오늘날의 사이버 위협 환경은 복잡합니다. 클라우드 및 하이브리드 클라우드 환경으로의 전환으로 인해 데이터가 무분별하게 확산되고 공격 표면이 확대되었으며, 위협 행위자는 취약점을 악용할 새로운 방법을 계속 찾고 있습니다. 동시에 사이버 보안 전문가는 여전히 부족하여 미국에서만 700,000개 이상의 일자리가 창출되고 있습니다.2
그래서 이제 사이버 공격이 더 빈번하게 일어나고 더 많은 비용을 초래합니다. 데이터 유출 비용(CODB) 보고서에 따르면 2023년 데이터 유출을 복구하는 데 든 비용은 전 세계 평균 445만 달러로, 3년 동안 15%가 증가했습니다.
AI 보안이 솔루션을 제공할 수 있습니다. AI는 위협 탐지 및 대응을 자동화하여 실시간으로 공격을 더 쉽게 예방하고 위협 행위자를 잡을 수 있도록 합니다. AI 도구는 악성 소프트웨어를 식별하고 격리하여 멀웨어 공격을 방지하는 것부터 반복되는 로그인 시도를 인식하고 차단하여 무차별 대입 공격을 탐지하는 것까지 모든 것을 지원할 수 있습니다.
AI 보안을 통해 조직은 보안 운영을 지속적으로 모니터링하고 머신 러닝 알고리즘을 사용하여 진화하는 사이버 위협에 적응할 수 있습니다.
AI 보안에 투자하지 않으면 비용이 많이 듭니다. AI 보안이 없는 조직의 평균 데이터 유출 비용은 536만 달러로 전체 조직의 평균 비용보다 18.6% 높습니다.
보안을 제한적으로 적용하더라도 비용 절감 효과는 상당합니다. AI 보안을 제한적으로 적용한 기업의 데이터 유출 비용은 평균 404만달러로, 전체 평균보다 40만 달러, AI 보안이 전혀 없는 기업보다 28.1% 적었습니다.

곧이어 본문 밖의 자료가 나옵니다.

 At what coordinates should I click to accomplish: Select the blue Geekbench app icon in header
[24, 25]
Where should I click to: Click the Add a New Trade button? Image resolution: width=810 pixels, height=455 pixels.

AI는 이러한 이점에도 불구하고 보안 문제, 특히 데이터 보안 문제를 야기합니다. AI 모델은 학습 데이터만큼만 신뢰할 수 있습니다. 조작되거나 편향된 데이터는 오탐 또는 부정확한 응답으로 이어질 수 있습니다. 예를 들어, 채용 결정에 사용되는 편향된 학습 데이터는 AI 모델이 특정 인구 집단을 선호하고 다른 집단을 차별하는 등 성별 또는 인종 편견을 강화할 수 있습니다.3
AI 도구는 또한 위협 행위자가 보안 취약성을 보다 성공적으로 악용하는 데 사용될 수 있습니다. 예를 들어, 공격자는 AI를 사용하여 시스템 취약점 검색을 자동화하거나 정교한 피싱 공격을 생성할 수 있습니다.
로이터 통신에 따르면 미국 연방수사국(FBI)은 AI로 인한 사이버 침입이 증가하고 있다고 밝혔습니다.4 또한 최근 보고서에 따르면 고위 사이버 보안 전문가의 75%가 사이버 공격이 증가하고 있으며, 85%는 생성형 AI를 사용하는 악의적 행위자를 사이버 공격의 증가의 원인으로 꼽았습니다.5
앞으로 많은 조직은 AI 윤리 또는 보안을 손상시키지 않으면서 인공 지능의 이점을 활용하기 위해 보안 AI에 시간과 리소스를 투자할 방법을 모색할 것입니다("AI 보안 모범 사례" 참조).